Контиг №8 (длина: 55699 п.н.; покрытие: 27,43)
Исходя из карты локального сходства, можно заметить, что контиг инвертирован относительно последовательности генома бактерии. Было получено 11 выравниваний. Контиг на 76% идентичен с участками, с которыми он был выровнен. Он покрывает данные участки на 77%. Координаты начала выравнивания контига с хромосомой бактерии: 473 503, конца: 508 806.
Контиг №6 (длина: 32730 п.н.; покрытие: 29,54)

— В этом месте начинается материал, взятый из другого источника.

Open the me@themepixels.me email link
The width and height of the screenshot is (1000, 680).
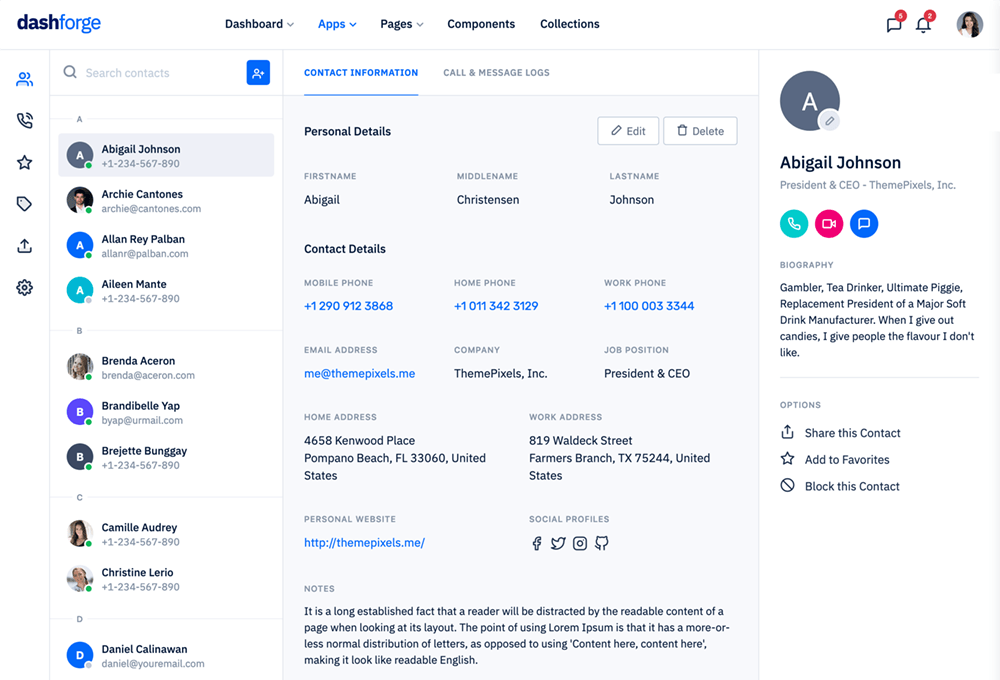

Исходя из карты локального сходства, можно заметить, что контиг инвертирован относительно последовательности генома бактерии. При этом контиг разбит на 2 части: половина была выровнена с началом хромосомы, другая половина - с концом. Было получено 5 выравниваний. Контиг на 78% идентичен с участками, с которыми он был выровнен. Он покрывает данные участки на 79%. Координаты нижнего фрагмента: 2004 - 17 919; верхнего: 613 658 - 627 104
Контиг №25 (длина: 26591 п.н.; покрытие: 27,35)
Данный контиг соответствует прямой цепи хромосомы. Всего было построено 2 выравнивания. Контиг идентичен с выровнеными фргаментами на 75%, покрывая их на 52%. Координаты фрагментов: 126623 - 127815 и 127825 - 140555.